== Data records

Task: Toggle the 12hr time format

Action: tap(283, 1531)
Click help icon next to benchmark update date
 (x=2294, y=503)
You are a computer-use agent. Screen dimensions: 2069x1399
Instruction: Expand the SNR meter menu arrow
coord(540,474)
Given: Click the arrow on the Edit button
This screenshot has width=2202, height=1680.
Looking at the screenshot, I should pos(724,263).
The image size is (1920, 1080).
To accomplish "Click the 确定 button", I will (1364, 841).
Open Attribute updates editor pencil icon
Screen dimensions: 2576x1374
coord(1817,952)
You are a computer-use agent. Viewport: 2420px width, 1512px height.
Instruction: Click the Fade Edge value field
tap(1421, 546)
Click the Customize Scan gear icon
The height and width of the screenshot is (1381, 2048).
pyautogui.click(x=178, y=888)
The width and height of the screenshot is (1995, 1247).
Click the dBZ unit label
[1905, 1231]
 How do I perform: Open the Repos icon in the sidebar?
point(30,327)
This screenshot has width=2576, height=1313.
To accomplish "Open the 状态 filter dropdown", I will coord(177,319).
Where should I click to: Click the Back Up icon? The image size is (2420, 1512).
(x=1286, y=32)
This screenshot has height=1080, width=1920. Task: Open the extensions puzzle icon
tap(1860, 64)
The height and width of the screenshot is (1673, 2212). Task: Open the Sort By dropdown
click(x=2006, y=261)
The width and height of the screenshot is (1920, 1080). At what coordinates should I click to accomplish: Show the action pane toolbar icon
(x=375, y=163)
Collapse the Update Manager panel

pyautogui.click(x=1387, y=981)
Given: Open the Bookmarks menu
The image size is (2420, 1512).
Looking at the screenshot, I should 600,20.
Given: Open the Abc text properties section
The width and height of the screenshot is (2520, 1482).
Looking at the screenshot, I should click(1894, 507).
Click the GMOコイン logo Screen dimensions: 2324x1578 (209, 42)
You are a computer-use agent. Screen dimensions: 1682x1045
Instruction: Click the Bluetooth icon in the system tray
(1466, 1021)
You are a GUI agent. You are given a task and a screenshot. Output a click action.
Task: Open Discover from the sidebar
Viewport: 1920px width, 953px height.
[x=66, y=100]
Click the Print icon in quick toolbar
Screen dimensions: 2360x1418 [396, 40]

====

## [Directions for this task]
Reproduce precisely the span of lines that begins at the line containing "Given: Open the Abc text properties section" and ends with the last line of the listing.

## [Answer box]
Given: Open the Abc text properties section
The width and height of the screenshot is (2520, 1482).
Looking at the screenshot, I should click(1894, 507).
Click the GMOコイン logo Screen dimensions: 2324x1578 (209, 42)
You are a computer-use agent. Screen dimensions: 1682x1045
Instruction: Click the Bluetooth icon in the system tray
(1466, 1021)
You are a GUI agent. You are given a task and a screenshot. Output a click action.
Task: Open Discover from the sidebar
Viewport: 1920px width, 953px height.
[x=66, y=100]
Click the Print icon in quick toolbar
Screen dimensions: 2360x1418 [396, 40]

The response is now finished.